If the walls of the could talk, they would have 127 years of history to tell.
David Lyden and Erin Malone visit in this week’s Hometown Tourist, where what once was a train station is now a museum full of local history.
“The Little Traverse History Museum is housed in a train station that was built in 1892 for the Chicago and West Michigan railroad, so we’re celebrating our 127th year as a building,” said Jane Garver, co-executive director at the Little Traverse History Museum.
127 years the Little Traverse Historical Museum has served as a destination in many ways.
The trains that used to run through here used to bring people up from Chicago and St.

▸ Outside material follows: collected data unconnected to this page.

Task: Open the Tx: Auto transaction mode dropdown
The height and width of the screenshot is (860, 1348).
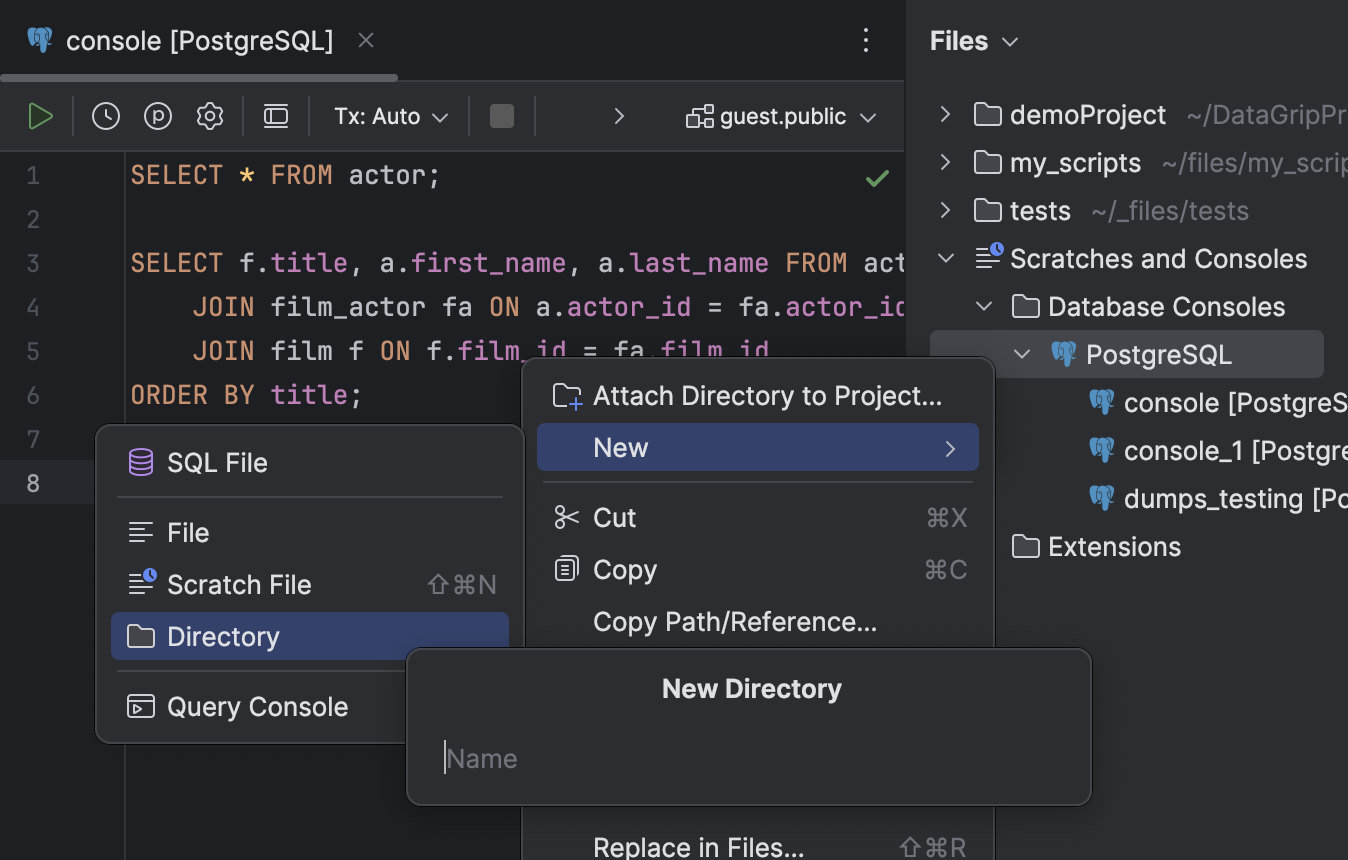Action: point(389,115)
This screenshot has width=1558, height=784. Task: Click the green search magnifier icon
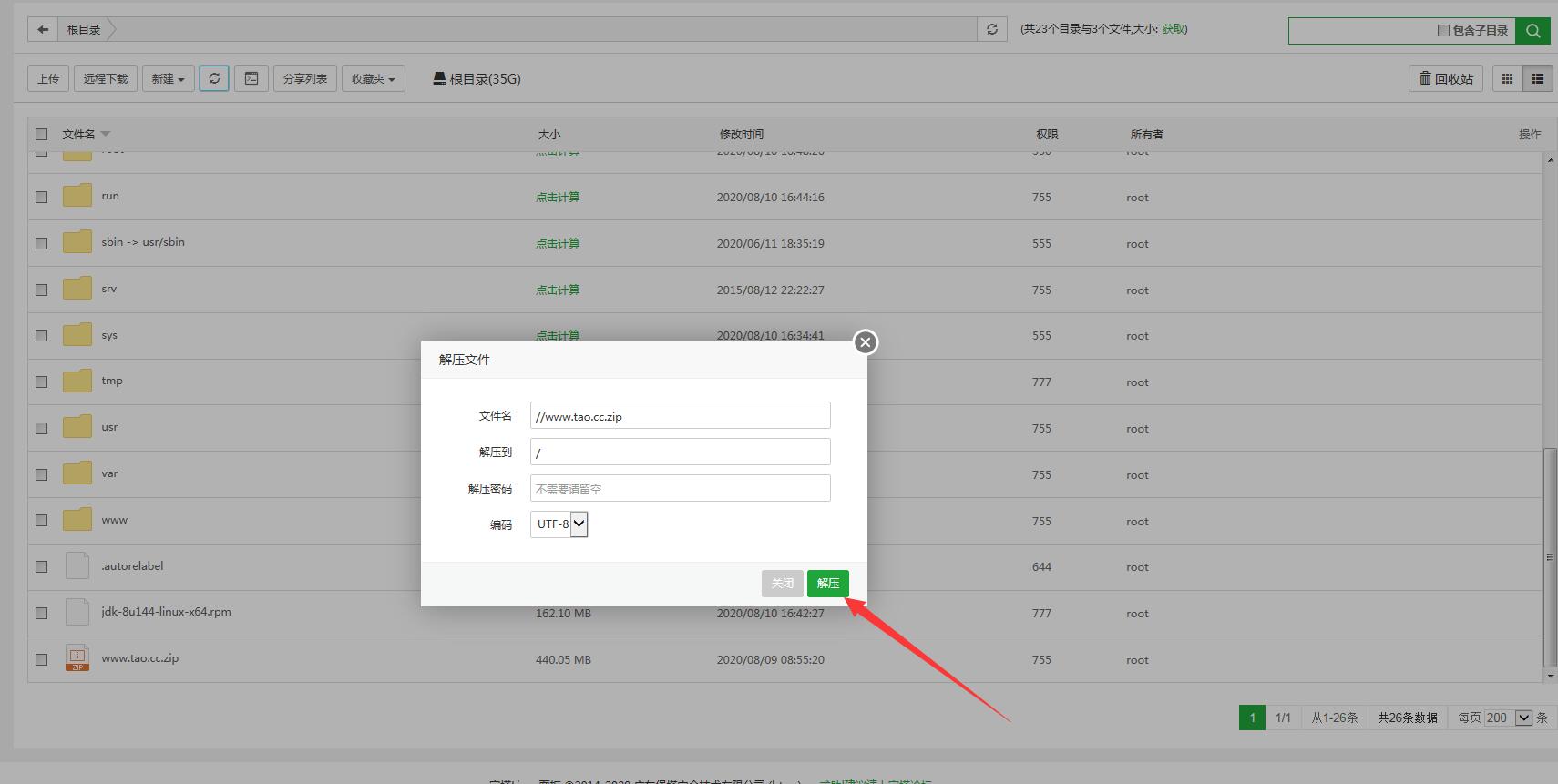(x=1532, y=30)
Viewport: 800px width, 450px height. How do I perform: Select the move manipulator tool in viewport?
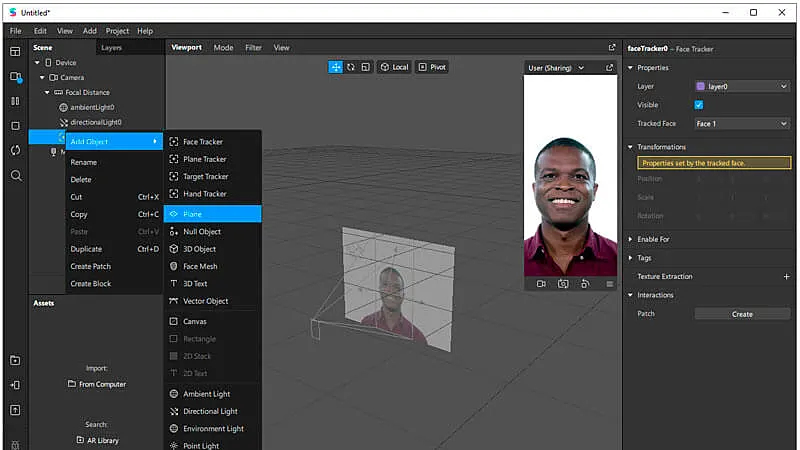[336, 67]
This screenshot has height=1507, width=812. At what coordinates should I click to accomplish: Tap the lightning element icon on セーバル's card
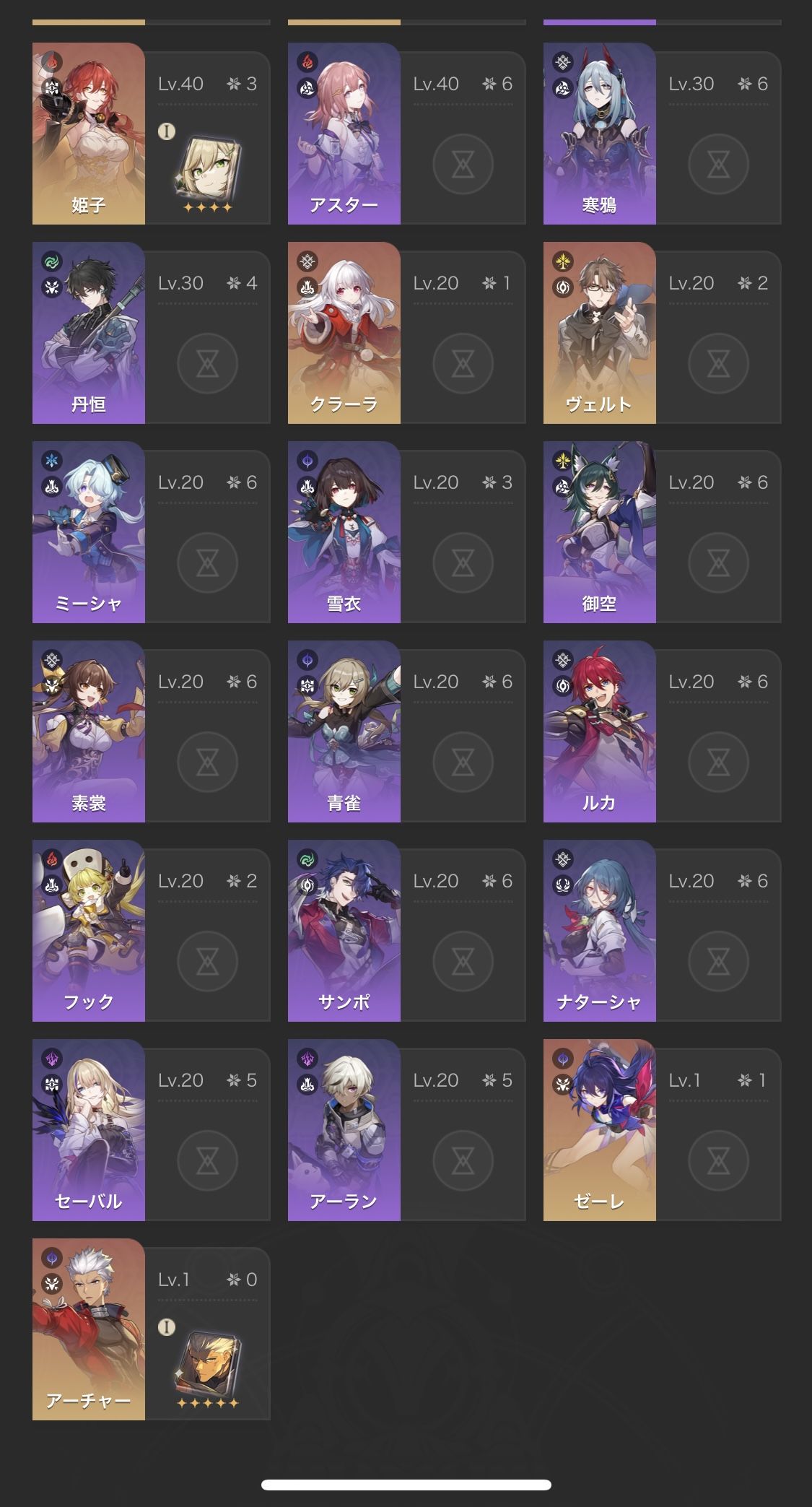coord(52,1059)
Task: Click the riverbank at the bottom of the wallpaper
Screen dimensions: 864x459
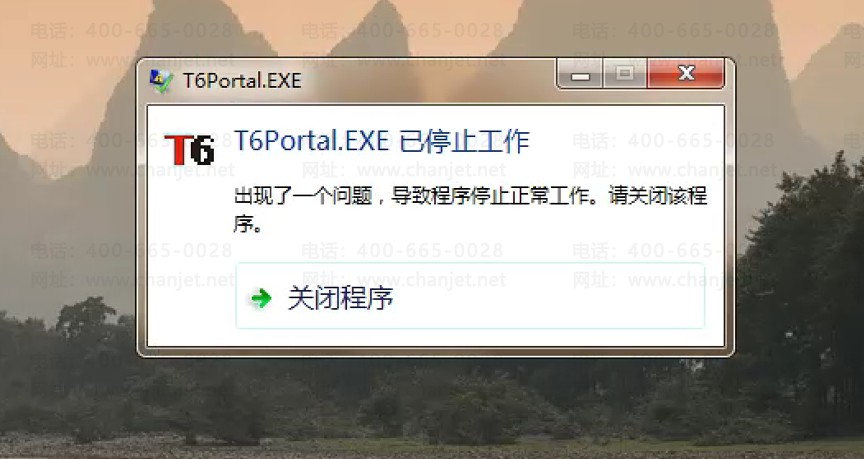Action: [x=432, y=447]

Louis until the 1960s.
Now this depot just transports people through Northern Michigan by virtue of story and local history, from the depot itself to Ernest Hemingway’s roots on Walloon Lake, to Native American history, including the man Petoskey was named after.
The museum features many things like a 150 pound Petoskey stone found in the Bear River to a carriage from one of the first doctor’s in the area, to an old Petoskey Brewing Company advertisement on a beaver pelt.
“Our Lasting Legacies Exhibit about the women of Little Traverse Bay came about because we were going through our exhibits and discovered we didn’t have any pictures of women in the museum, and we said we need to do something about that. So we asked the community to contribute stories about women they felt were important in their lives,” explained Garver.
It’s an ever transforming place, run by volunteers and cherished by locals and visitors alike.
“To show them some of the little things about Petoskey that are still here today and to share that with them is a lot of fun,” said Garver.